When the "Newsweek" article appeared my skeptical comments were
not included. The article ended with a statement that perhaps
Benveniste was really on to something and that the medical world
should pay attention to the possible validity of homeopathy.
However, a three-member team from "Nature" would go to Paris to
observe the researchers perform the experiments.
The team's report was published in "Nature" a month later. They
found a combination of loose or non-existent controls, possible
equipment contamination, data manipulation, and data selection
(keeping positive results and rejecting the negative). When the
experiment was run under their strictly monitored controls, the
results were negative. A series of letters to "Nature" was
published with critiques, and with negative results from other
labs.
This question remained: by a critical reading of the original
paper, could one show the claims to be invalid? Analysis of the
study shows that even if the experiments and results were
authentic, 1) they are unreproducible, thus of no use to
homeopathic practice and, 2) the results suggest that homeopathy
is more likely to worsen a patient's condition than to heal.
The first clue to unreproducibility is in the third paragraph of
the Benveniste report: ". . . similar results were obtained AT ONE
OR THE OTHER PART of the high dilution scale in the participating
laboratories." If the experiment were reproducible, the specific
dilutions would have been consistent at all parts of the scale from
one lab to another. This hints that the peak activities reported
might be random.
Later in the paragraph is the statement: "The repetitive waves of
anti-IgE-induced degranulation COULD SHIFT BY ONE OR TWO DILUTIONS
WITH EVERY FRESH SEQUENTIAL DILUTION OF ANTI-IgE AND DEPENDED ON
THE BLOOD SAMPLE." Each dilution in homeopathy is usually ten-fold.
The mean number of dilutions between each peak and the adjacent
trough in the paper's Fig. 1 was 3.94 dilutions.
If the peaks and troughs of activity could vary by one or two
dilutions either way, the peak value of activity in one run could
shift half way toward a trough value of the next. Since the authors
imply that the variation pertains to the same solution in
sequential runs, predictability from any single solution is
impossible.
In other words, a homeopath might "prove" a specific dilution to
be effective in a patient once, but could not be certain of the
same effect at the time for the next treatment. One would have no
way to determine what dilution to use from one time to the next.
The problem was not recognized or was ignored by the authors.
The second problem is the conclusion that these results support
the theory and practice of homeopathy. The authors state: "These
results may be related to the recent double-blind clinical study
of Reilly et al. which showed a significant reduction of symptoms
in hay-fever patients treated with a high dilution (10 to the 60th)

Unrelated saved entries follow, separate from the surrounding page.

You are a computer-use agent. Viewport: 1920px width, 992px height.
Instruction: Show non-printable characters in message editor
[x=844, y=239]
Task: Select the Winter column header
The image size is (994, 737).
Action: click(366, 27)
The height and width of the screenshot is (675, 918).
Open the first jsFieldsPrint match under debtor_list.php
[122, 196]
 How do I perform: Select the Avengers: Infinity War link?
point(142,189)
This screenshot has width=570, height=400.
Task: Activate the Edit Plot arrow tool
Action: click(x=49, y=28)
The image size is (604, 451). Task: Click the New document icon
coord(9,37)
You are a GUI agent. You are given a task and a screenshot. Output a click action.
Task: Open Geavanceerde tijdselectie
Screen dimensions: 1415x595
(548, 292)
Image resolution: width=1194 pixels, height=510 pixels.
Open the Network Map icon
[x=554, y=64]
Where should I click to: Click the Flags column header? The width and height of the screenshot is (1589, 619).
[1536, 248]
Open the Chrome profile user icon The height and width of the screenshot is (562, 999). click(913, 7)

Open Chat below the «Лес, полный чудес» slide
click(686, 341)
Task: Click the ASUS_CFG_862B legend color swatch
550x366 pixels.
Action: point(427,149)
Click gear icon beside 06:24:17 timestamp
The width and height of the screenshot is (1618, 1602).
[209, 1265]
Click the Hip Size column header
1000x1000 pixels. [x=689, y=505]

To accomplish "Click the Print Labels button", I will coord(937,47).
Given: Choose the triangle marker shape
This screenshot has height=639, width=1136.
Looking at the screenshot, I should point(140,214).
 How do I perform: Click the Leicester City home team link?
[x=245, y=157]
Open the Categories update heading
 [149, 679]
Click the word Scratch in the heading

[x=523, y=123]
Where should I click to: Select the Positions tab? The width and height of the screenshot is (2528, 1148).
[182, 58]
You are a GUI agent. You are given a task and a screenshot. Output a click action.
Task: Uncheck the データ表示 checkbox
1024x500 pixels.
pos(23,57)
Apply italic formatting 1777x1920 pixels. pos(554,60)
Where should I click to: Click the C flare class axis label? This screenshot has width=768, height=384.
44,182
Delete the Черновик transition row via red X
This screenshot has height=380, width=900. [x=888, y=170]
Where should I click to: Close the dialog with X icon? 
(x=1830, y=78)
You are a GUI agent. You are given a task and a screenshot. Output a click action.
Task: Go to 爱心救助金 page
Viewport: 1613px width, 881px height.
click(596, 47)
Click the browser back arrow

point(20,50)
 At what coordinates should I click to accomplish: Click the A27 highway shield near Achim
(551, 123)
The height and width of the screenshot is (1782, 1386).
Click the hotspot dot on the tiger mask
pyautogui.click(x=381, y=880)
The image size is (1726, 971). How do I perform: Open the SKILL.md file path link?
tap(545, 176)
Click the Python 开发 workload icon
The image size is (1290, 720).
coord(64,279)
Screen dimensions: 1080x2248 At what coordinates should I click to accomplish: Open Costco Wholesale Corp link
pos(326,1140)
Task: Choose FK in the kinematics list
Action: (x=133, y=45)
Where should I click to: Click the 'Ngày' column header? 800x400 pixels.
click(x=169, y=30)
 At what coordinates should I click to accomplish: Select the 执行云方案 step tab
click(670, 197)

of grass pollen vs. placebo. . ." .
However, the results show that very dilute "solutions" (actually,
water only) seem to produce the same effect as solutions of optimal
concentration of material. If the water still shows effects
quantitatively the same as those of concentrated solutions, it
should reproduce quantitatively the symptom of the illness.
In this case, the water causes just as much histamine release from
basophil granules as an optimal amount of an allergy-causing
substance. Hence the treatment solution would cause just as much
asthma or hay fever as that produced by maximum stimulation by the
allergen material. One must conclude that the results paradoxically
support the view that if homeopathic treatment "works," it must
worsen or prolong the illness.
On a practical level: Because homeopathy has never been proven,
analysis of the Benveniste paper supports the skeptical view that
homeopathic solutions are in reality ineffective, that the results
of these experiments probably have other explanations such as
equipment contamination or misinterpretation of data, and that any
improvement in symptoms from homeopathic solutions is probably from
placebo effect or suggestion.
CAUTION: PSYCHICS AT WORK
by William Bennetta
[Among psychics, pseudoscientists and other purveyors of magic,
few things are coveted more keenly than the respectability that
such people may get by linking themselves, however briefly or
tenuously, to respectable institutions. This article tells of a
recent coup by a fortune-teller named Robert Willhite, who
succeeded in exploiting the California Academy of Sciences for
dignifying and propagating his claims about "clairvoyant
abilities." Our author, William Bennetta, is an advisor to BAS, a
fellow of the Academy and a research associate of the Academy's
best-known division, the Steinhart Aquarium.]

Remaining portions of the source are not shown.